Health Net, LLC
- Trade name: Health Net
- Company type: Subsidiary
- Industry: Managed health care
- Founded: 1979; 47 years ago
- Headquarters: Woodland Hills, Los Angeles, California
- Key people: J. Brian Ternan (CEO)
- Products: Health insurance
- Number of employees: 3,000
- Parent: Centene
- Website: www.healthnet.com

= Health Net =

American health care insurance provider

Health Net, LLC a subsidiary of Centene, is an American health care insurance provider. Health Net and its subsidiaries provide health plans for individuals, families, businesses and people with Medicare and Medicaid, as well as commercial, small business, and affordable care insurance.

In 2016, Centene acquired Health Net for $6.8 billion.

== History ==
Health Net was established as the nonprofit Health Net of California in 1977 by Blue Cross. In 1992, a California order permitted the company to convert from a nonprofit to a for-profit company. Under the terms of the California Department of Corporations' conversion order, the California Wellness Foundation, the successor charity to its nonprofit status, received $300 million plus 80 percent of the equity of Health Net's parent holding company.

In August 1993, Health Net merged with Qualmed to form Health Systems International. In April 1997, Health Systems International merged with Foundation Health Corporation to form Foundation Health Systems. Also in 1997, Foundation Health Systems acquired PACC Health Plans and Physicians Health Services.

In November 2000, Foundation Health Systems changed its name to Health Net, Inc. when the company started trading on the New York Stock Exchange under the symbol HNT.

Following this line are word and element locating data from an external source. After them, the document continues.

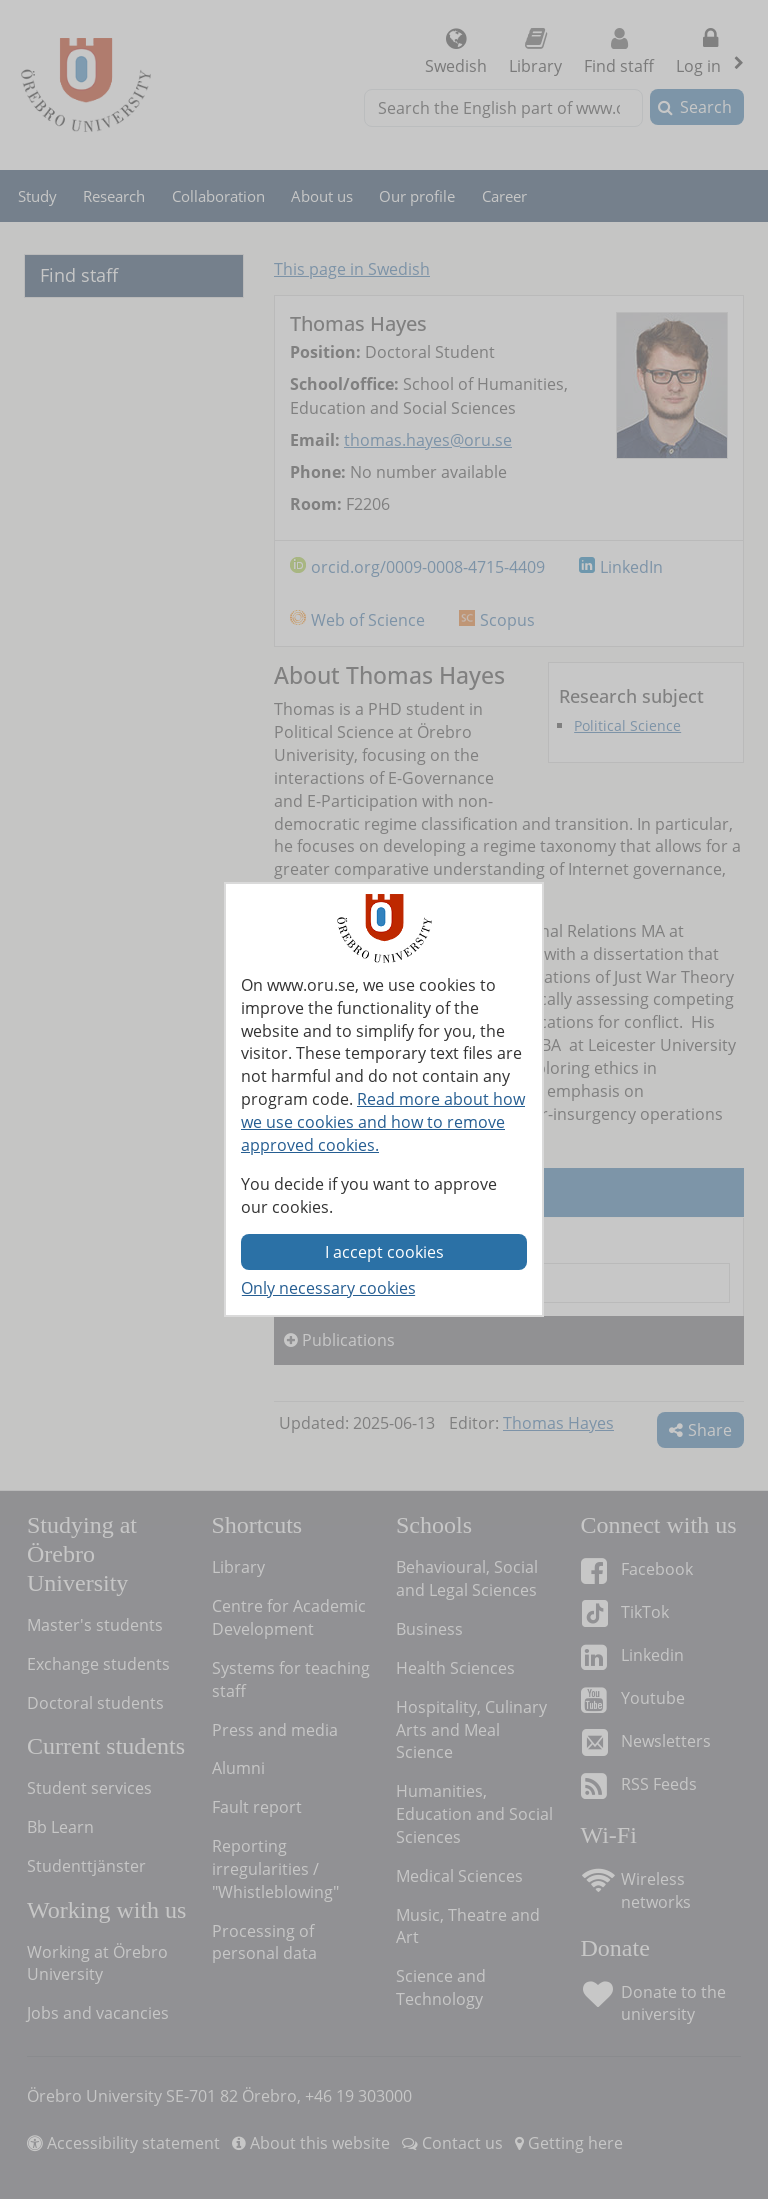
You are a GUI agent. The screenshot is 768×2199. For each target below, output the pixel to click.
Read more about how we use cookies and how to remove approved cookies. (383, 1122)
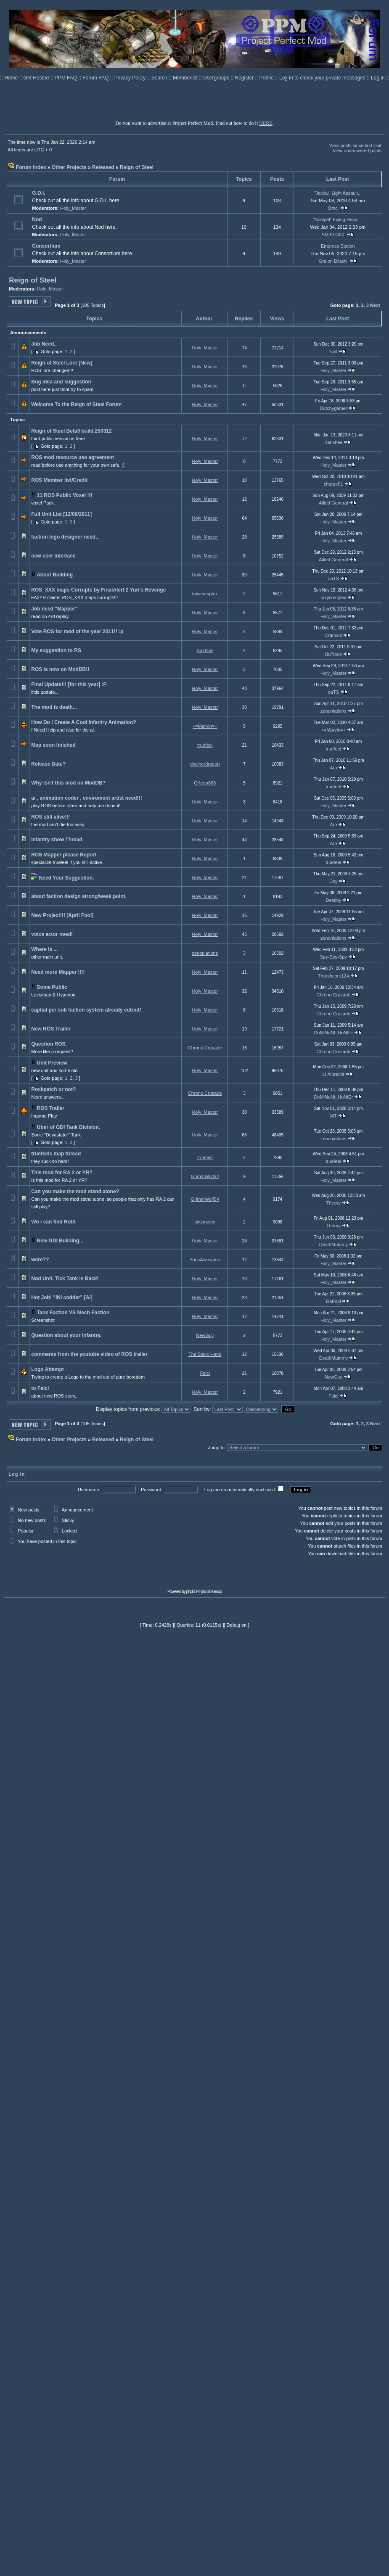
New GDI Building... (60, 1241)
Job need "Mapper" (54, 609)
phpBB (191, 1591)
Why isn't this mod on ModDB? (68, 783)
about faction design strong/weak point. (79, 896)
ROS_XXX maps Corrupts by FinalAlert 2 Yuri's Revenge (98, 590)
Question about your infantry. (66, 1335)
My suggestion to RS (56, 650)
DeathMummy (333, 1244)
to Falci (40, 1388)
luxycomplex (205, 593)
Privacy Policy (130, 78)
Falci (205, 1373)
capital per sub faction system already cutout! (86, 1010)
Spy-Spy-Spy (333, 956)
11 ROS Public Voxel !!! (65, 495)
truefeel (205, 745)
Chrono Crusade (334, 994)
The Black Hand (204, 1354)
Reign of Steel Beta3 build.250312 (71, 431)
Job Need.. (44, 344)
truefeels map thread (56, 1154)
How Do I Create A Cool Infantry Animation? (83, 722)
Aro (333, 767)
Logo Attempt (47, 1369)
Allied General (333, 502)
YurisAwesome (205, 1259)
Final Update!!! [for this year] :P (68, 684)
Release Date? (48, 764)
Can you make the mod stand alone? (75, 1191)
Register (245, 78)
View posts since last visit (355, 145)
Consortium (46, 246)
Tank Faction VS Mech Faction (73, 1313)
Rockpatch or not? (53, 1089)
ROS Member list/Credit (59, 480)
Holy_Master (73, 208)
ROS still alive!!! (50, 817)
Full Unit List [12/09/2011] (61, 514)
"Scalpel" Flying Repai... (338, 219)
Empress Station (338, 245)
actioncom (204, 1221)
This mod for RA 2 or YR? (61, 1173)
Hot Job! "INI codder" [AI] (61, 1297)
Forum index (31, 167)
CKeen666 (205, 782)
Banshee (333, 442)
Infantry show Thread (56, 840)
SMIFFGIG (333, 234)
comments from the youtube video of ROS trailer (89, 1354)
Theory (333, 1202)
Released (103, 167)
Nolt (333, 351)
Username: (89, 1489)
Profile (267, 78)
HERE (265, 123)
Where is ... (44, 949)
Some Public (52, 987)
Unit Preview (52, 1063)
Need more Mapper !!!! (58, 972)
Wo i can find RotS (53, 1222)
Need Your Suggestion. (66, 878)
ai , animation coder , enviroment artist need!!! (86, 798)
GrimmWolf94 (205, 1176)
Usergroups (216, 78)
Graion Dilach (333, 261)
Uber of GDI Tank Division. (68, 1127)
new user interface (53, 556)
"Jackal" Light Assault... (338, 193)
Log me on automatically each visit (239, 1489)
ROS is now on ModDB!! (60, 669)
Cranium (333, 635)
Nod (37, 219)
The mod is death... (54, 707)
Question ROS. (49, 1044)
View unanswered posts (357, 150)
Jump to (216, 1447)
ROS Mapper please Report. (64, 855)
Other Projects (69, 167)
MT (333, 1115)
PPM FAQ (67, 78)
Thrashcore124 (333, 975)
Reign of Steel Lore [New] (61, 363)
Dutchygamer (333, 408)
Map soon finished (53, 745)
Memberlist (186, 78)
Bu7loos (204, 650)
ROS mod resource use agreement (72, 457)
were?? (40, 1260)
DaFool (333, 1301)
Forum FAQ (96, 78)
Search (160, 78)
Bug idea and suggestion (61, 382)
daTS (333, 578)
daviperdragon (205, 763)
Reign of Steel (136, 167)
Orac (333, 208)
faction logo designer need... (65, 537)
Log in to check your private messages (323, 78)
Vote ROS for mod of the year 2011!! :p (77, 631)
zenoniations (333, 710)
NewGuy (205, 1335)
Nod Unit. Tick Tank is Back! (64, 1278)
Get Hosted (37, 78)
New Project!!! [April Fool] (62, 915)
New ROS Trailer (50, 1029)
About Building (55, 575)
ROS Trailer (50, 1108)
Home (11, 78)
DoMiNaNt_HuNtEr (333, 1032)
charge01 (333, 483)
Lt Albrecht (333, 1074)
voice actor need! (52, 934)
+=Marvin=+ (205, 726)
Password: (151, 1489)
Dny (333, 881)
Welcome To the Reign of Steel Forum (76, 404)
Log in (378, 78)
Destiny (333, 900)
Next (375, 305)
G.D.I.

In July 2009, UnitedHealth Group bought Health Net's northeastern licensed subsidiaries for $510 million, and its Medicare and Medicaid businesses for $60 million. In November 2009, Connecticut's attorney general office investigated a lost, unencrypted hard drive with customer data. Health Net offered two years of free credit protection from a company called Debix to affected customers.

In November 2010, the Centers for Medicare and Medicaid Services (CMS) suspended Health Net for marketing and enrolling new members for compliance issues. The sanctions were lifted in August 2011. In January 2012, the company agreed to sell its Medicare Prescription Drug Plan (PDP) business to CVS Caremark Corp. (CVS) for approximately $160 million in cash. Health Net continued to providing prescription drug plans as part of its Medicare Advantage plans.

=== Mergers and Acquisitions ===
On July 2, 2015, Centene Corporation announced it would acquire Health Net for $6.8 billion. The acquisition was completed in March 2016 and combined headquarters were established in St. Louis, Missouri. The acquisition resulted in Health Net Federal Services (HNFS) becoming a separate subsidiary of Centene.

In 2018, Health Net in Arizona was merged into other Centene holdings to form Arizona Complete Health, and Martha Smith was named as its Plan President and CEO. Separately, in September 2019, Brian Ternan was appointed CEO of Health Net in California, leading operations in that state.

== Legal cases ==
In 2007, a California patient sued Health Net claiming that the company wrongfully terminated her care during chemotherapy treatments. During the case, a company employee performance review revealed that a manager had tied bonuses for an analyst in charge of rescission reviews to the rate of enrollees whose coverage was discontinued. Health Net claimed that the patient withheld health information, including a heart problem, that would have disqualified her from coverage. She replied that the insurance broker had filled out the form for her. In February 2008, the court ruled in Bates' favor and ordered Health Net to over $9 million in damages.

In 2008, Health Net agreed to pay $215M to settle allegations that it had unfairly reimbursed out-of-network providers between 1995 and 2007.

In September 2012, the Los Angeles County Medical Association and two patients sued Health Net for denying medically necessary treatment, including cancer care. The lawsuit alleged that Health Net denied claims based on its own definition of "medical necessity" rather than standards set forth by California law. A judge ruled in Health Net's favor in July 2013.

In 2016, Health Net Federal Services became a wholly owned subsidiary of Centene, ending its time as a publicly traded company. In 2021, Health Net's former subsidiary, Health Net Federal Services, agreed to pay $97M to settle allegations that it had duplicated or inflated claims submitted to the Department of Veterans Affairs between 2013 and 2019.